Note that, for the sake of simplicity and to avoid ornamentation, we use a closed system in which we assume there was no prior contact. All this may have happened before Van Riebeeck’s arrival, but they would have had to take the same course. Our present-day perception (as per our example/analogy) supports our reasoning.
Since Jan would customarily be the first one to speak, he would most likely greet and say: “Goede morgen” (Good morning), “Goede middag” (Good afternoon), or less likely (unless the meeting happened after the flock had returned home from grazing), “Goeden avond.” (Good evening.) These Dutch words are not pronounced the way they are written or how the Dutch speak them. Some of the sounds do not resonate with the collection of Kora sounds, so they must be ignored or adapted by the Koraners (Kora-speaking natives). The innovative word would then go into the new language (Pidgin Kaaps), which is about to be formed.
The Khoikhoi livestock farmer would not understand the Hollander, but he would guess that the visitor was greeting him, especially if the stranger also made a greeting gesture. Whereupon the Khoikhoi would reply: ǃãi ǁoab (Good morning), ǃãi ǃ’uri (Good afternoon), or ǃãi ǃ’uib (Good evening). From the examples given above, can you write down the word for “good” in Dutch and Kora?
These two languages have no rational ground for communication. We will discover more estrangement when we look at the phonetics (the system of speech sounds of a language or group of languages) of the expressions. Kora is a complex language, ǃ, |, ǁ, and ǂ being clicks, ã is nasalised, and ’ indicates that the sound is ejected by some force.
Next Van Riebeeck, intuitively knowing that he too was greeted, especially if the Khoikhoi person made the same gesture, would probably ask, “Spreek je Hollands?” or more formally “Spreekt u Hollands?”
When the Indigenous man is still confused, Van Riebeeck may try, “Ik heet Jan” (My name is Jan.) or “Ik ben Jan.” (I am Jan.)
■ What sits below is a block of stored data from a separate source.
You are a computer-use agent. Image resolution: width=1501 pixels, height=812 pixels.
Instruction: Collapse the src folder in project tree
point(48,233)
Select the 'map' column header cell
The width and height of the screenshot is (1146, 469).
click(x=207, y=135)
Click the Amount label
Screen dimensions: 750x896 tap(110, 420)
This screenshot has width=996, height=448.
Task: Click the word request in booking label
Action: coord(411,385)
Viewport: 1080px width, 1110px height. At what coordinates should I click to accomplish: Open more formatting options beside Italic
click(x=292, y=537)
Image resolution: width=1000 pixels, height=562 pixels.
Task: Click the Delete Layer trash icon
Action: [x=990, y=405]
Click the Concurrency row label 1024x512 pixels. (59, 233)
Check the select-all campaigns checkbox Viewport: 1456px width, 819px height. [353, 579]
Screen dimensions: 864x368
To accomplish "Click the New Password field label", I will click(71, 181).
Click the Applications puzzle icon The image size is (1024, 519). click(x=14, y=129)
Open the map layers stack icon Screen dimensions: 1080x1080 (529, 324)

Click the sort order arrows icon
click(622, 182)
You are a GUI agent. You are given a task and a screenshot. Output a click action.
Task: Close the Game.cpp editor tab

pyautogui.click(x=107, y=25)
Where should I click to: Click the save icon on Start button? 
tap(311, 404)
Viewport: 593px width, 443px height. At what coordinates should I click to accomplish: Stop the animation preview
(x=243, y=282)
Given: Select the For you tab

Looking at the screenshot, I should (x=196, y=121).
Of the three vowels in the latter, two (ê and a) correspond to two of the five vowels in the Kora sound list (inventory). The uh sound of ik (I) is not in Kora. This latter sound is called a schwa. The Khoikhoi would probably adapt the schwa to ê whenever they had to use it, and express ik as ek. As we go deeper into Kora and Pidgin Kaaps, we will be able to account for many Dutch words that had been modified by the Kora speaker and so become part of Pidgin-Kaaps.
The Indigene would not utter the Dutch words because, as with any child, the meaning of these sounds evades the Khoi man. Then Van Riebeeck may use the point system of a child who is beginning to talk. He would point to himself and say, “Jan.”
This is the way a child learns words. She points at something concrete (a noun), and the family member gives the name. This is also the way that all pidgins (trading languages) begin.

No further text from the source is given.